Le gagnant du concours ne fut pas celui qui fit appel à ses goûts personnels. Non, ce fut celui qui choisit les cinq portraits susceptibles de plaire au plus grand nombre. Interpellé par cette expérience de psychologie de masse, John Maynard Keynes appliqua cette métaphore aux marchés financiers (Théorie générale de l'emploi, de l'intérêt et de la monnaie).

La conclusion était évidente : le prix d'une action n'est pas déterminé par sa valeur fondamentale (ou sa valeur intrinsèque), mais plutôt par la perception qu'en ont les autres.
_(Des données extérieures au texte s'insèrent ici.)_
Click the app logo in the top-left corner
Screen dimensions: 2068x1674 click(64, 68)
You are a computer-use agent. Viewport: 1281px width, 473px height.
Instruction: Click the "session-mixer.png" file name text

Pour gagner en Bourse, selon Keynes, inutile d'investir sur un titre que l'on estime sous-valorisé au regard de ses fondamentaux.

Il vaut mieux miser sur les valeurs qui ont de fortes chances de plaire aux autres investisseurs, en raison de la conjoncture, des modes, des dernières opérations de rachats, des anticipations de résultats... Le prix d'un titre serait donc défini par un mécanisme autoréférent fondé sur ce que chacun pense que les autres pensent que les autres pensent... A ce jeu insoluble, deux catégories d'investisseurs tirent leur épingle du jeu : les chanceux bien sûr, et les investisseurs prédisposés à la psychologie de masse.